My Lords, the UK believes that NATO has a key role in the south to improve partner resilience and reassure allies. Indeed, next week, NATO Foreign Ministers will discuss a new strategy for the south, including through its defence capacity-building initiatives and partnerships. The Prime Minister and the Secretary-General have said that the fight against ISIL must be full spectrum, with NATO playing a role. NATO-EU co-ordination is also vital.
My Lords, there will no doubt be opportunities later this morning to discuss government strategy in Syria. But is the Minister in a position to comment on reports in today’s press that the Russian air force has been dropping cluster bombs on the rebels? Are these the rebels the British Government support?
The noble Lord has rightly raised the question of the use of cluster bombs—and in the past, I believe, of chemical warfare—across the area by different groups. I have not seen the reports to which the noble Lord refers but I will certainly look into those. It is a matter of great concern that those who are seeking to defeat ISIL follow the normal international procedures.
My Lords, I have asked a question before about in what forum we are discussing airspace co-ordination.
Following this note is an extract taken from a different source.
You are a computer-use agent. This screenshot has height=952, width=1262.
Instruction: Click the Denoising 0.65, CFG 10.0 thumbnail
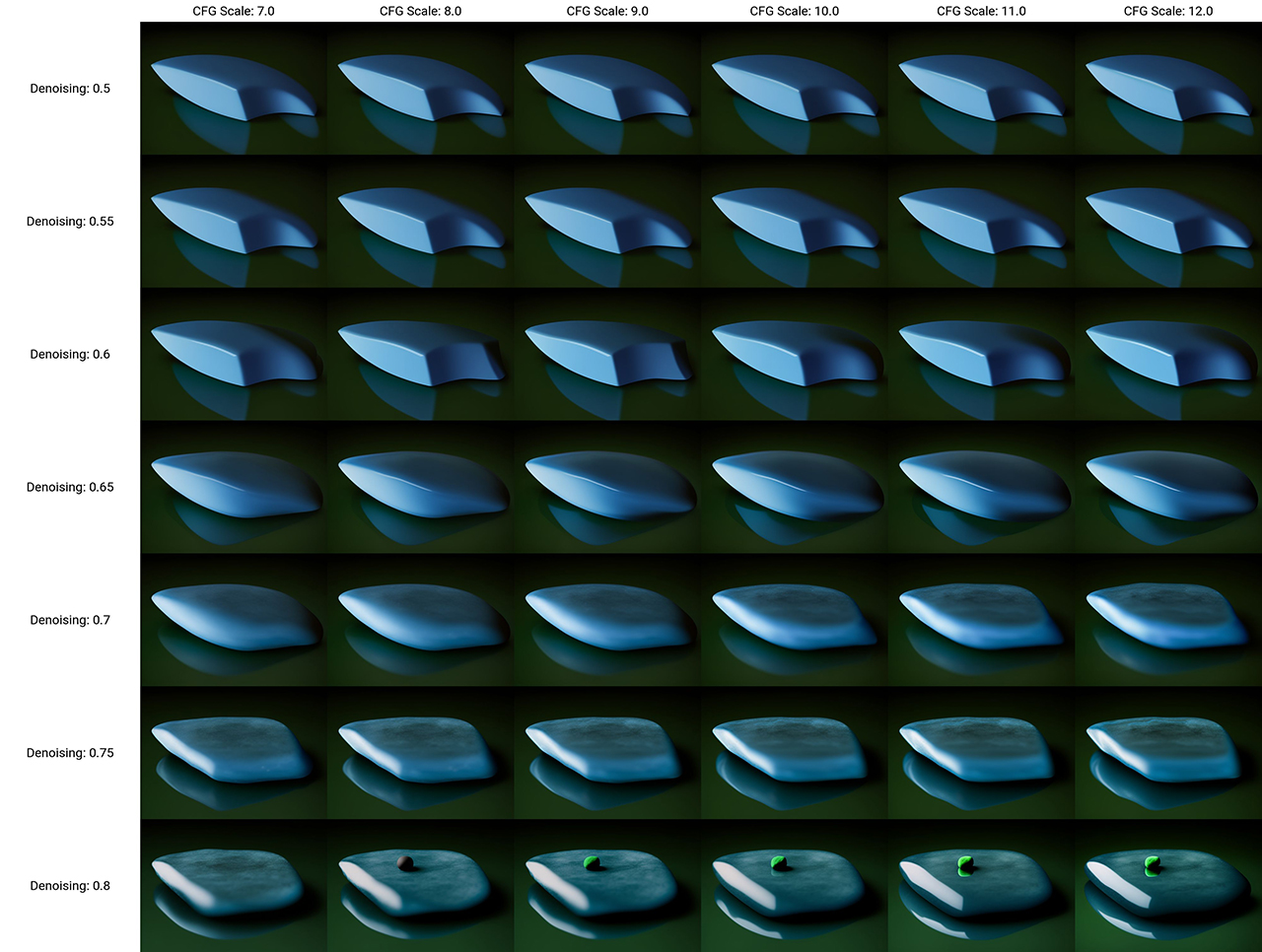click(x=795, y=487)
It seems extraordinary that with such a complex air picture, with so many assets being used within limited airspace, there is not a proper forum where this is being fully discussed. When I asked this question last time, it did not seem that the UK was involved in that and I have real concerns for our aircraft. Will the Minister confirm that a proper forum has now been established and that we are establishing proper airspace security?
My Lords, the coalition has implemented safe separation measures for aircraft operating in Syria and keeps the issue under constant review. British aircraft are already flying combat missions over Iraq and reconnaissance missions over Syria. That includes overflying Turkish airspace by agreement with the Turkish Government and following long-standing practice among NATO allies, which ensures full transparency and communication at all times. I assure the noble Lord that all these missions are co-ordinated by the US-led coalition co-ordination centre.
My Lords, there are inevitably conflicting and competing claims about what actually happened. Can my noble friend cast any light on whether in fact that Russian jet was over Turkish territory? If so, for how long was it over Turkish territory? Is she able to tell us whether the Turks did indeed give adequate warning of their intention to shoot it down?
My Lords, we support Turkey in the way in which it has presented the facts of the case. Turkey has said that the Russian plane was warned 10 times in five minutes before they shot at the plane, and the US military spokesperson has corroborated that. It is clear that the most important thing at this time is that the issue is de-escalated. As President Obama and the Prime Minister here have said, it is important that all sides consider carefully their relationship with each other.
My Lords, I hope that the Minister will correct me if I am wrong, but is it not the case that the last Saudi Arabian plane to join the coalition over the battlefield was seen three months ago, in September, and the last Qatari plane nine months ago, in February? If we are to ask our pilots to go in, should we not be pressuring our allies to ensure that they do not pull theirs out?
My Lords, it is important that all members of coalition play a strong role in whatever they may bring in the way of technical support and assistance, airpower or overflying with drones. It is a matter for command and control of the coalition to determine how best that effort is delivered.